Goal of the exercise:
According to the biography of Peter Wagner below, in what year did he join ICREA?

Peter  Wagner

Peter Wagner

Universitat de Barcelona

Social & Behavioural Sciences

Educated in economics, political science and sociology in Hamburg, London and Berlin, Peter Wagner joined ICREA in 2010. Before, he was Research Fellow at the Wissenschaftszentrum Berlin für Sozialforschung (1983-1995), Professor of Sociology at the U of Warwick (1996-2006) and the U of Trento (2006-2010) as well as Professor of Social and Political Theory at the European University Institute in Florence (1999-2006). Furthermore, he was project director at Ural Federal University, Ekaterinburg (2018-2020), and held visiting positions at the University of Hamburg (2019-20), Université de Paris 8 (2011); U catholique de Louvain-la-neuve (2009-10); U of Cape Town (2009-10); EHESS, Paris (1998; 2001); U of California at Berkeley (1996; 1997); Swedish Collegium for Advanced Study, Uppsala; Institute for Advanced Study, Princeton (1990-91), among others. He is a member of Academia Europaea and chair of the section "Social change and social thought" there.

The data:
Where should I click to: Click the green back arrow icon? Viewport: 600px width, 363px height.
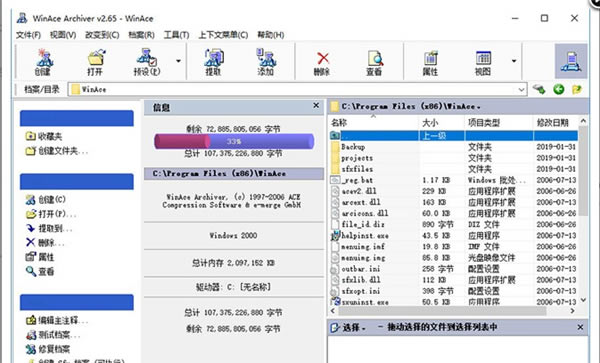559,90
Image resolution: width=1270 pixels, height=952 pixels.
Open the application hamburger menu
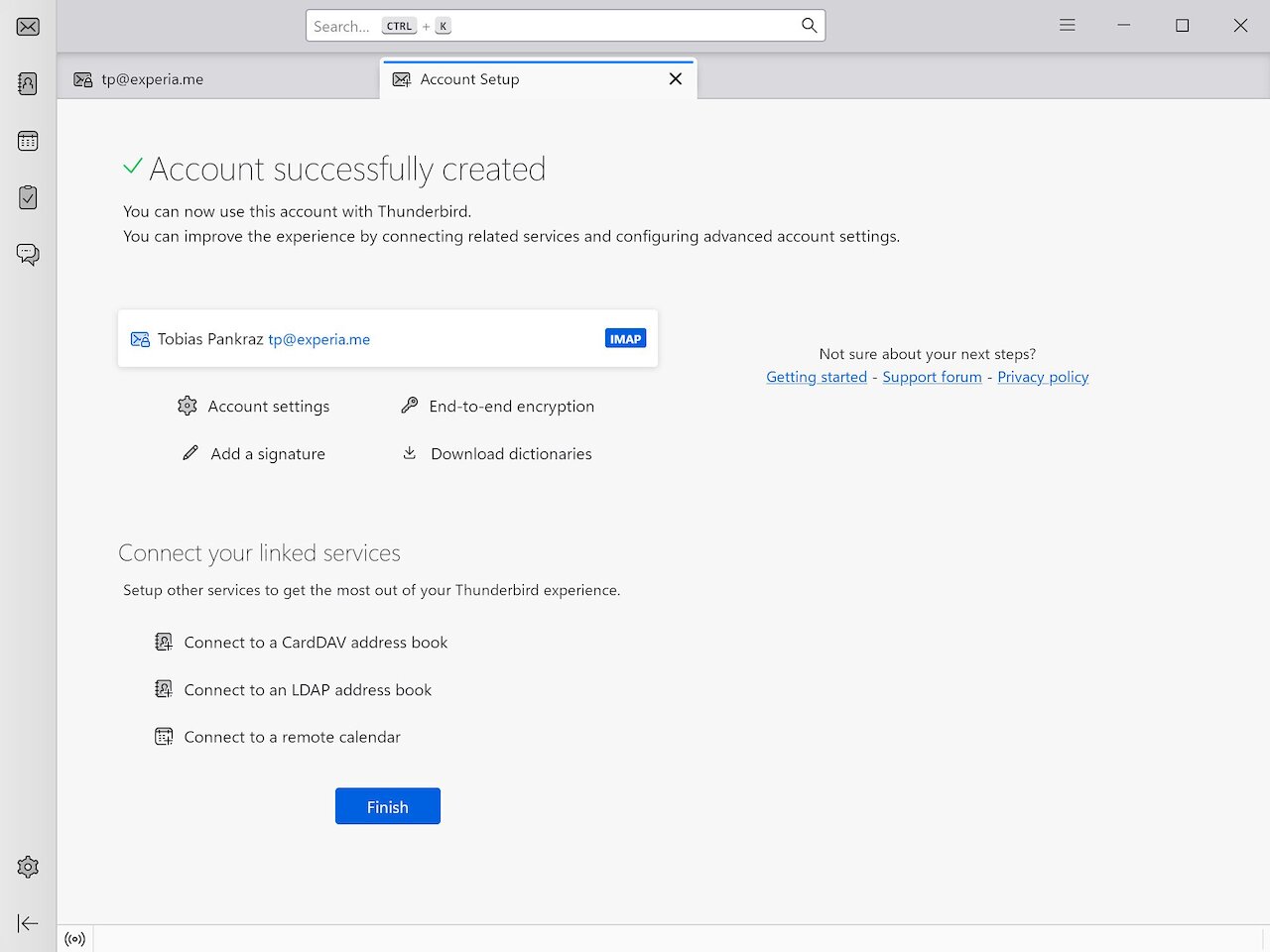[1067, 25]
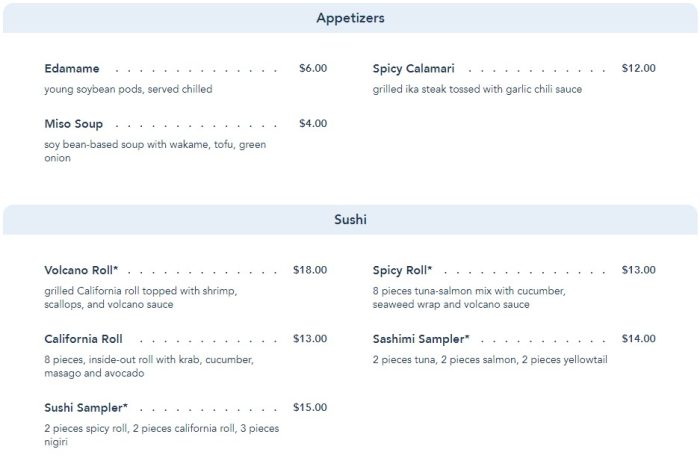700x461 pixels.
Task: Select the Spicy Roll item title
Action: [x=403, y=270]
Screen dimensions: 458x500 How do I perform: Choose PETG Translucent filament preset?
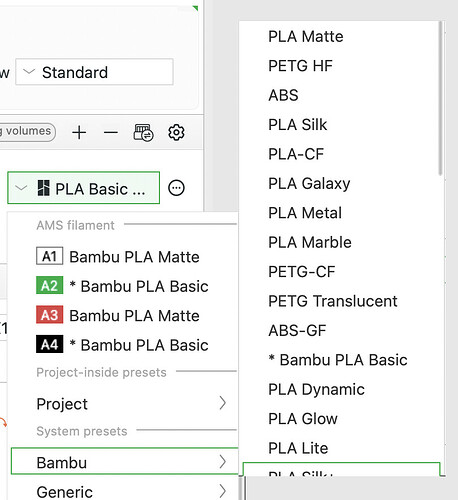332,301
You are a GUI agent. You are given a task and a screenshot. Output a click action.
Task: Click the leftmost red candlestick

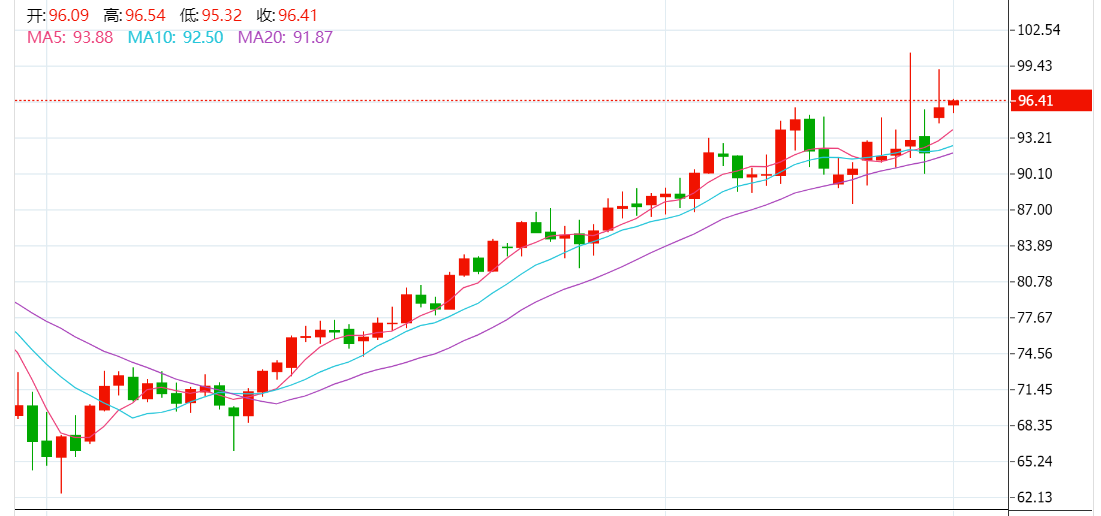tap(18, 410)
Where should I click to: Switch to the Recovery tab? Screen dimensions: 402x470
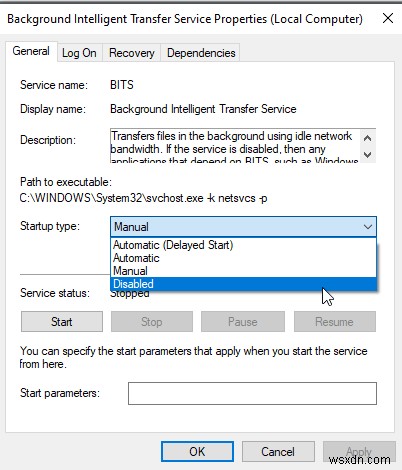pyautogui.click(x=132, y=53)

Task result:
2010